## TASK STATEMENT:
What lines below hold the string "will"? Copy them all.

Content starts

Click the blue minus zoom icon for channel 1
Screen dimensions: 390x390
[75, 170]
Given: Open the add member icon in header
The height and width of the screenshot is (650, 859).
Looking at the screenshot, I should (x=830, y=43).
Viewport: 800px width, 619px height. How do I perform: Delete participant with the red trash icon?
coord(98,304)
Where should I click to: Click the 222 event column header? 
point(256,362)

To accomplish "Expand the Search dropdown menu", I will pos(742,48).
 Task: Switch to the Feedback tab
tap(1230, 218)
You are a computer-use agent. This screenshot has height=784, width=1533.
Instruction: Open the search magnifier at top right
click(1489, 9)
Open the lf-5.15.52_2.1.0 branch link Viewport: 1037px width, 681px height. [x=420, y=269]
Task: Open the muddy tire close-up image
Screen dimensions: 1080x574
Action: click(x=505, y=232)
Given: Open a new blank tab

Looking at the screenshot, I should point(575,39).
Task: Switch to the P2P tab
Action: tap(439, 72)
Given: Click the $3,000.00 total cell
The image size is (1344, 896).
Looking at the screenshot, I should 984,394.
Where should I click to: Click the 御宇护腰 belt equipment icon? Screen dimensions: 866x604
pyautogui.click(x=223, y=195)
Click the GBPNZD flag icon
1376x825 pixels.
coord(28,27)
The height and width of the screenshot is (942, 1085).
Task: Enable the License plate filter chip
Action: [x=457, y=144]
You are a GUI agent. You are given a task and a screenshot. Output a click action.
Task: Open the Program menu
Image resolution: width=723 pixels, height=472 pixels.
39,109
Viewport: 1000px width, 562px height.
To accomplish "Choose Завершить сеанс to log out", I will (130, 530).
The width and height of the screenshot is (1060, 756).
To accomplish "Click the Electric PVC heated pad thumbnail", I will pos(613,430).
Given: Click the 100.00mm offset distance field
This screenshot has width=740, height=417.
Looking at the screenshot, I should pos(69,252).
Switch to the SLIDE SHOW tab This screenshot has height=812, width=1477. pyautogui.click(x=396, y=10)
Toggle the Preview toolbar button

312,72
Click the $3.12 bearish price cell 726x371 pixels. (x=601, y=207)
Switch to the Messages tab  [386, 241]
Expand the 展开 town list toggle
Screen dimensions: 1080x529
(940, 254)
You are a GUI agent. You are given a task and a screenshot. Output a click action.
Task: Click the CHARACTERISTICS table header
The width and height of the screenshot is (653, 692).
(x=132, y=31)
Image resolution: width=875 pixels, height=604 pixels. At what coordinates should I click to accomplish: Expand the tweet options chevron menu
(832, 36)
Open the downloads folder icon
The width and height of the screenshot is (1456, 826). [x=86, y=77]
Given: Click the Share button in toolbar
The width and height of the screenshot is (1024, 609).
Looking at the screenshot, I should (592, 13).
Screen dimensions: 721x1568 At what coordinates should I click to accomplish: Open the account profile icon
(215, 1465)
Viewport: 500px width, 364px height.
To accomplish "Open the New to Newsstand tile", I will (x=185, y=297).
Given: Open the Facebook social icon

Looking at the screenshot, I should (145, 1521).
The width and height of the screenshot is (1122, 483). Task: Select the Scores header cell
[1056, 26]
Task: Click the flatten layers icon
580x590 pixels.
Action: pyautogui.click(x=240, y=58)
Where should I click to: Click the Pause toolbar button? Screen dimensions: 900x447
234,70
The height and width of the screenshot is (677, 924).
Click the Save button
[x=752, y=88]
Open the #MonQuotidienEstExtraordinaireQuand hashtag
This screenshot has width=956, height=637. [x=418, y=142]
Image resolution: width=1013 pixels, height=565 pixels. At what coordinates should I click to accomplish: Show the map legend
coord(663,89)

Content ends

## RESPONSE TO THIS EXERCISE:
To accomplish "Expand the Search dropdown menu", I will pos(742,48).
To accomplish "Choose Завершить сеанс to log out", I will (130, 530).
To accomplish "Click the Electric PVC heated pad thumbnail", I will pos(613,430).
To accomplish "Open the New to Newsstand tile", I will (x=185, y=297).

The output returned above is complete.